= TASK PROMPT =
Copy out the lines verbatim, starting with the line that contains "Identify the location of '2006'." and ending with the line that contains "so click(x=698, y=782).", both included.

= Dataset entries =
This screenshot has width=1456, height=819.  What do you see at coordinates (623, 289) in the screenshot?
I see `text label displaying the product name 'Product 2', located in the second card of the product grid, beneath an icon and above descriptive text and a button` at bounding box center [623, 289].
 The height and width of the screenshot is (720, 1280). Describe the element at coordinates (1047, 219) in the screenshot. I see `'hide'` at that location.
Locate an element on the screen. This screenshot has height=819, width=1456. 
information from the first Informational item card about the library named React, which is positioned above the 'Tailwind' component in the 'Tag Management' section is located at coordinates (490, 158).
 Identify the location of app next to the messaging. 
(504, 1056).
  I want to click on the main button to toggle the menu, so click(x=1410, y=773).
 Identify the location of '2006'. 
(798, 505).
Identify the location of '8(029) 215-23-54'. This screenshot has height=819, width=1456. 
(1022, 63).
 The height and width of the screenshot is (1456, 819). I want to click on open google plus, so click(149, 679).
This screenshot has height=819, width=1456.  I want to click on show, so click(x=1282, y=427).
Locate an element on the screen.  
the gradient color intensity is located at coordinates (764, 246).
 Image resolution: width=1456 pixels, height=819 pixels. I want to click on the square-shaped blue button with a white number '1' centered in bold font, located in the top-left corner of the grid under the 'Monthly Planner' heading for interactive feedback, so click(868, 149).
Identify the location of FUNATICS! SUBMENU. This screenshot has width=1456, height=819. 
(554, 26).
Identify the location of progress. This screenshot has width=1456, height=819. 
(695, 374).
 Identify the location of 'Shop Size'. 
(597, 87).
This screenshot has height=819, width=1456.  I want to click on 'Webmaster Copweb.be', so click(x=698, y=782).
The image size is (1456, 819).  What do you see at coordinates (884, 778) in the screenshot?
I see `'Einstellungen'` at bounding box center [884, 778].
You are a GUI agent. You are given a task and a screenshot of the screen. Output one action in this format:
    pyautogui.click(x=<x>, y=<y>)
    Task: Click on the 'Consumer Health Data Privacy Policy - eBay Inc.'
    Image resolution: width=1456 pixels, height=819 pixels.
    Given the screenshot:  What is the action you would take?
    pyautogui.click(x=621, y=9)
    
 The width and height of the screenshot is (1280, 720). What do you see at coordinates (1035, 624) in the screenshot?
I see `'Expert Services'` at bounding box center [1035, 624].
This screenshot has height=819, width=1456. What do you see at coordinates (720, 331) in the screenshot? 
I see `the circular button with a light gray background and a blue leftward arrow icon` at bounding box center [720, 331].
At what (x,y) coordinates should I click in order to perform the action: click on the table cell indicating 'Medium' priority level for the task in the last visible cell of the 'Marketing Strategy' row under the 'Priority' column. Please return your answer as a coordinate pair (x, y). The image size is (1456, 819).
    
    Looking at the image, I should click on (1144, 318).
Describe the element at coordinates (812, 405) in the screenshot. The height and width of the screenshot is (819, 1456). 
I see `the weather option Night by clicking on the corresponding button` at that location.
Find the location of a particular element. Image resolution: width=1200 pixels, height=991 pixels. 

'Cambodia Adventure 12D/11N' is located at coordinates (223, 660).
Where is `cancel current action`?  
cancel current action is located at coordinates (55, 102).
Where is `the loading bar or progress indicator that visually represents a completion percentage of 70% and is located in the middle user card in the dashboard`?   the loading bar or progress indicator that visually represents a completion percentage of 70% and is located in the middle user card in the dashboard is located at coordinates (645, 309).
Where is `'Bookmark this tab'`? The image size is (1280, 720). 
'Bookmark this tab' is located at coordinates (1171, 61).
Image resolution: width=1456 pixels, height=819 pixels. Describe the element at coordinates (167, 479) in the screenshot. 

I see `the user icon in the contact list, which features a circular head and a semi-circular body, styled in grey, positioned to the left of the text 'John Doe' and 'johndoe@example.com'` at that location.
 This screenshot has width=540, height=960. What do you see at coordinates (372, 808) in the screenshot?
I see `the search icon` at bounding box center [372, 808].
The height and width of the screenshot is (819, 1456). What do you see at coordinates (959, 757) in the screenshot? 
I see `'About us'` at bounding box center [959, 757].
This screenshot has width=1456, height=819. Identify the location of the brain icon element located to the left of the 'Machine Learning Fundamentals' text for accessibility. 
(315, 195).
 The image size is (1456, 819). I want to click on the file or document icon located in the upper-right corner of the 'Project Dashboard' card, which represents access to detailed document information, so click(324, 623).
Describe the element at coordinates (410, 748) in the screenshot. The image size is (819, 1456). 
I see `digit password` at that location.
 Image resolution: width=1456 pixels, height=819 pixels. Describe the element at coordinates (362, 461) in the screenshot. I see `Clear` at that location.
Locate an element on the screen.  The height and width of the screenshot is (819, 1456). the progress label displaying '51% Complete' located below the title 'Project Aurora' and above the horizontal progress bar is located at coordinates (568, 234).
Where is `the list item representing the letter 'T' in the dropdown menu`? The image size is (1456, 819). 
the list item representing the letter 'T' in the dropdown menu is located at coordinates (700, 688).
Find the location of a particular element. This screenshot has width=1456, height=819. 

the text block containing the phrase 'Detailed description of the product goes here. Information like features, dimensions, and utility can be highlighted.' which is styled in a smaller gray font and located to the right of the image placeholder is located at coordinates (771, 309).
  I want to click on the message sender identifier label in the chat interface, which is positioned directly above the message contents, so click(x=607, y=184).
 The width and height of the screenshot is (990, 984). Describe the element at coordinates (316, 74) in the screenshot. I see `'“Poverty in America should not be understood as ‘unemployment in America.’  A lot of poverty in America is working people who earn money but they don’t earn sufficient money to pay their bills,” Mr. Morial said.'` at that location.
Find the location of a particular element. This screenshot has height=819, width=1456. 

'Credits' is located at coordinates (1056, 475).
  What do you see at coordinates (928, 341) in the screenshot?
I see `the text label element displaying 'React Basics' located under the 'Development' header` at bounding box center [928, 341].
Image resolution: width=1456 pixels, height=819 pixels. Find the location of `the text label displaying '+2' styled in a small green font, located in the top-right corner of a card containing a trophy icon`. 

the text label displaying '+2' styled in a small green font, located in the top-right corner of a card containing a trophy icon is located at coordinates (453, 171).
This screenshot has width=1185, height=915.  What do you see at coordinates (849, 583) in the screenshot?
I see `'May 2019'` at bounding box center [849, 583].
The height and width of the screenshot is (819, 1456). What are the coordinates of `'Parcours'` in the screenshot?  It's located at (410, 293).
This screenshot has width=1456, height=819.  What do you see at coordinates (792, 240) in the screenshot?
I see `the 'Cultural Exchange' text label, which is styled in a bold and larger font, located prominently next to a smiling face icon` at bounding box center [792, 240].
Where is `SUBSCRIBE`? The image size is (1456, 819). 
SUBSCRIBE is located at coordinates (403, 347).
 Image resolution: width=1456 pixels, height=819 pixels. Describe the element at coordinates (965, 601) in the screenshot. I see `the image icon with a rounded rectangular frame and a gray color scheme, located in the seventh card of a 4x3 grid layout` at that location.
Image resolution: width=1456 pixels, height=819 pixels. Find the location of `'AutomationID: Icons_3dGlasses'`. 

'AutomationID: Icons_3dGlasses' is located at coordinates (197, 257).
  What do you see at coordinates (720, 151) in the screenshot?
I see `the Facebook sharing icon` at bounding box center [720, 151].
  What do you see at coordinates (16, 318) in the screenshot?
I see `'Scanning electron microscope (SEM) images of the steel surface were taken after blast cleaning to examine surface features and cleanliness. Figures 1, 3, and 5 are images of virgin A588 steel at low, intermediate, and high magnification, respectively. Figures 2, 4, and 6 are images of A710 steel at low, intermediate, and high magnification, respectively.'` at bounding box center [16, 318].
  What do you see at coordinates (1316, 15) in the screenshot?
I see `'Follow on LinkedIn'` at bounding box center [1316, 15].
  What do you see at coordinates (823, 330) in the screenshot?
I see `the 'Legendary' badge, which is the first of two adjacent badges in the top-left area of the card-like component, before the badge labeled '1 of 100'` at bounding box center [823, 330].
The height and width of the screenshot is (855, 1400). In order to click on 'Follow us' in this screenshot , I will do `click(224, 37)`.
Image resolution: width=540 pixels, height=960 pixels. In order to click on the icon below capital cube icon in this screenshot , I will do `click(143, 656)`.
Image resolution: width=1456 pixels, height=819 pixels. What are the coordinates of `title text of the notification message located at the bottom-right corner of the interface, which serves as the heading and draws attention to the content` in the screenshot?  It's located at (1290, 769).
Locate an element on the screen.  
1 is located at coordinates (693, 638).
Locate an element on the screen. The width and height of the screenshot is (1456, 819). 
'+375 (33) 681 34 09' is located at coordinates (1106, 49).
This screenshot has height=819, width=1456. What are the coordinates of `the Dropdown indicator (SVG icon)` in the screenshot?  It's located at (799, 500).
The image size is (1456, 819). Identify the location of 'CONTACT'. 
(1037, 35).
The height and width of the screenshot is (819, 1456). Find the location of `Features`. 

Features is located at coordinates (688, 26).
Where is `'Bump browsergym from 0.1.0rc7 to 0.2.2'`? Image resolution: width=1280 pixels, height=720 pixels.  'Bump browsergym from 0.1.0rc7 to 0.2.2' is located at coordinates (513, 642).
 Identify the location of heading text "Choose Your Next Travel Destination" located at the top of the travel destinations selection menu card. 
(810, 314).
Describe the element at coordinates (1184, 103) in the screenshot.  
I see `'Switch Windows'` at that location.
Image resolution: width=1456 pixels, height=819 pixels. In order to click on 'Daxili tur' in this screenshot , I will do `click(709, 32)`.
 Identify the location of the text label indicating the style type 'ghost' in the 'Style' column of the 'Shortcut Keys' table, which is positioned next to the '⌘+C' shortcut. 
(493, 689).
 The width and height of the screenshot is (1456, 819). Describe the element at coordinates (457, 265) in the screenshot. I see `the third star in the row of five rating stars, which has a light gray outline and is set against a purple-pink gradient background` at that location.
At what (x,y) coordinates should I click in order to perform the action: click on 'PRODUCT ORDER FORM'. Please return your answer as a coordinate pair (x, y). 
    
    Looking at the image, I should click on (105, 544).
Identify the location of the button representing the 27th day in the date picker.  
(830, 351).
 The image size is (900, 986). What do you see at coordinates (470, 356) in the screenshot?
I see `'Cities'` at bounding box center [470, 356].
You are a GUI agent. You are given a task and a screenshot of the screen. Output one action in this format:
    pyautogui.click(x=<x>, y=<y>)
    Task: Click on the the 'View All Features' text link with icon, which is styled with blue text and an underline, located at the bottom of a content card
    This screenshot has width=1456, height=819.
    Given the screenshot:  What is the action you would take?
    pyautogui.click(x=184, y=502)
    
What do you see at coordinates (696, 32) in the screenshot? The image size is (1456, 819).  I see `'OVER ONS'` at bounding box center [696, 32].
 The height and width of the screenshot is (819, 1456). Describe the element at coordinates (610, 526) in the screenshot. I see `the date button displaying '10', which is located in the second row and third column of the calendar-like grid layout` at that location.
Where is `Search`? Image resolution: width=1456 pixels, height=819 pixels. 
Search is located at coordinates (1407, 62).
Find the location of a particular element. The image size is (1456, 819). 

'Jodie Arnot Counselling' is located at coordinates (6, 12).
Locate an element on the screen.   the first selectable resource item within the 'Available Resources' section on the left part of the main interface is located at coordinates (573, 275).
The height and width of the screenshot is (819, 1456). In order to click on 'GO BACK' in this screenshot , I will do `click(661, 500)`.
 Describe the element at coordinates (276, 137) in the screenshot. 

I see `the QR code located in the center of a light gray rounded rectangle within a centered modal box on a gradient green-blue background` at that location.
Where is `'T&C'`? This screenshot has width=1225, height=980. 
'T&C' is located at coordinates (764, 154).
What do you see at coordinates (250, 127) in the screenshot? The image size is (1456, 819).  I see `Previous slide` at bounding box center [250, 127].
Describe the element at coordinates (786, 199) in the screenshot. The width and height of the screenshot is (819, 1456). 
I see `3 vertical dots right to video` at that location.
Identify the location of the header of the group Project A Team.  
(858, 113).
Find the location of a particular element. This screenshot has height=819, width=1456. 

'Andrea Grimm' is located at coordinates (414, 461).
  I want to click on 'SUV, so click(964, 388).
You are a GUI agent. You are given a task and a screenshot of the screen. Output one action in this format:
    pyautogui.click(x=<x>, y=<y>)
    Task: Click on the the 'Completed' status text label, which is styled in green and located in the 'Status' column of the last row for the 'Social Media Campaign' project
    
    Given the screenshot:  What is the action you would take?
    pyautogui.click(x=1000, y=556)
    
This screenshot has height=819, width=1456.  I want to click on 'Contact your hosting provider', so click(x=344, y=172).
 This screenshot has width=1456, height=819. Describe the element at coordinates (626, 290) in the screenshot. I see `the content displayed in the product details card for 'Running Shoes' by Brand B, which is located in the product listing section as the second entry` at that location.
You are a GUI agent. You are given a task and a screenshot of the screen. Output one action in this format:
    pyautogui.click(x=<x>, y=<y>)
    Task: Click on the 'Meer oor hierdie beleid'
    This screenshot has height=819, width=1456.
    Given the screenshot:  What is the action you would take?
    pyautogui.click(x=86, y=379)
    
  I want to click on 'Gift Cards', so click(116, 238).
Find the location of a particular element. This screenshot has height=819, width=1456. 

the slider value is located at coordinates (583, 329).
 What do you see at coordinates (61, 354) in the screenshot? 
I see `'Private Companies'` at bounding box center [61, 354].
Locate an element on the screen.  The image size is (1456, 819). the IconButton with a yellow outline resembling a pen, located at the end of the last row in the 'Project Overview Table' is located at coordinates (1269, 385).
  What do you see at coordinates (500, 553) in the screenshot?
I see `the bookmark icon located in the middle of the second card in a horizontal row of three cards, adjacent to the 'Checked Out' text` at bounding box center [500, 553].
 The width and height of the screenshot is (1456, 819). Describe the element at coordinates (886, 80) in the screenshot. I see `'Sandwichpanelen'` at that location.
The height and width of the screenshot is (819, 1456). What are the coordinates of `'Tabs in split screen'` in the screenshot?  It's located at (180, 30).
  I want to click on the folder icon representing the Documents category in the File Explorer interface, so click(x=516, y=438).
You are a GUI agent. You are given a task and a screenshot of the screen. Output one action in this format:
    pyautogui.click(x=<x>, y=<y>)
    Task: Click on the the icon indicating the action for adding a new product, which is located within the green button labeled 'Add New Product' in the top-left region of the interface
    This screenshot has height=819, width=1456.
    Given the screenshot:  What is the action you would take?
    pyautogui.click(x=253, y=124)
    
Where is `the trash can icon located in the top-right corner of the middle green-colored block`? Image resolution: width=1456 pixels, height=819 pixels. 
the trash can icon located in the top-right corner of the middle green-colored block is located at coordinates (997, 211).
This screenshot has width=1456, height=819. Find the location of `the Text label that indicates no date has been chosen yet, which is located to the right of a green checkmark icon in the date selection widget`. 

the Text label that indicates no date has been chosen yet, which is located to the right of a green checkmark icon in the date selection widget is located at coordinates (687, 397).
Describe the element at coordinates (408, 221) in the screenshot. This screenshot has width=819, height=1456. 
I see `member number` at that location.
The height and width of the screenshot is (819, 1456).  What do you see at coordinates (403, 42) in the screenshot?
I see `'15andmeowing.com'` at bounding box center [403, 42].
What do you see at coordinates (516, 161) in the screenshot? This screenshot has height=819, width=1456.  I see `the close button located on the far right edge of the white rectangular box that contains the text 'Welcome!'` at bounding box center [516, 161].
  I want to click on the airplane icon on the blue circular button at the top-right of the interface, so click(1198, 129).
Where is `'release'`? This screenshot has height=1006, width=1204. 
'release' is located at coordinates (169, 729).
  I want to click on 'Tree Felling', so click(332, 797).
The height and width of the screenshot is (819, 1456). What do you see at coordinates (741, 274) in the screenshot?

= WRITTEN ANSWER =
 Identify the location of '2006'. 
(798, 505).
Identify the location of '8(029) 215-23-54'. This screenshot has height=819, width=1456. 
(1022, 63).
 The height and width of the screenshot is (1456, 819). I want to click on open google plus, so click(149, 679).
This screenshot has height=819, width=1456.  I want to click on show, so click(x=1282, y=427).
Locate an element on the screen.  
the gradient color intensity is located at coordinates (764, 246).
 Image resolution: width=1456 pixels, height=819 pixels. I want to click on the square-shaped blue button with a white number '1' centered in bold font, located in the top-left corner of the grid under the 'Monthly Planner' heading for interactive feedback, so click(868, 149).
Identify the location of FUNATICS! SUBMENU. This screenshot has width=1456, height=819. 
(554, 26).
Identify the location of progress. This screenshot has width=1456, height=819. 
(695, 374).
 Identify the location of 'Shop Size'. 
(597, 87).
This screenshot has height=819, width=1456.  I want to click on 'Webmaster Copweb.be', so click(x=698, y=782).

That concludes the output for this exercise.